#### Text passage
────

The title track from "American Idiot" really resonated with me. With his recent forays as a painter, author, and attempts to become a media darling, it's very easy to forget how horrible George W. Bush's America really was. I was fed up with it and I now had an anthem with which to express my dissatisfaction.
My mom and I went to the FYE at the mall. I ran to the display of Green Day albums and grabbed my copy. My mom got a Guns N' Roses greatest hits album. We listened to that one on the way home. I don't care much for their bigger hits, but "Patience" and "Mr. Brownstone" are good GNR tracks.
Back in the day, people talk about getting their favorite cassette tape and wearing it out from playing it so much. Ten years later, my CD is in very good shape because I took care of it. But, the "wearing it out" hyperbole works here. That CD became my companion. I listened to it in my alarm clock/CD player combo. I found out you could put a CD into a DVD player and it would work, so I listened to it on my roommate's TV. If you saw me walking around campus in 2004 with headphones on, you saw me listening to American Idiot on my portable CD player.
It was loud. It was angry. It was sad. It was complicated. It was me. I felt such a connection to the words and sounds coming into my ears.
It inspired me creatively. When I needed that extra spark, I put my headphones in, cranked it up, and my fingers got to doing their work.
Green Day had that rare creative and commercial success. The singles were all over the radio and it was selling a lot of albums. But the critics also loved it. A few years ago, Rolling Stone magazine named it the 23rd greatest album of the "aughts," 2000-2009.

────

#### Recorded information
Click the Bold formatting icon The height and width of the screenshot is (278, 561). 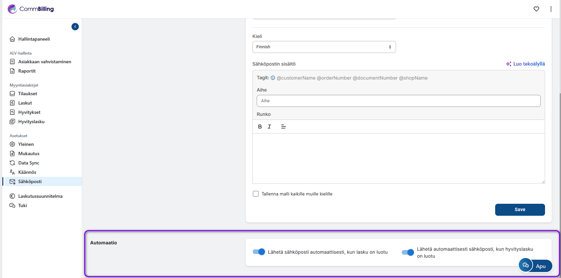tap(260, 127)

────

#### Task to carry out
Reproduce word for word the part of the American Idiot passage above starting at "It was loud." and ending at "doing their work.".

#### Response below
It was loud. It was angry. It was sad. It was complicated. It was me. I felt such a connection to the words and sounds coming into my ears.
It inspired me creatively. When I needed that extra spark, I put my headphones in, cranked it up, and my fingers got to doing their work.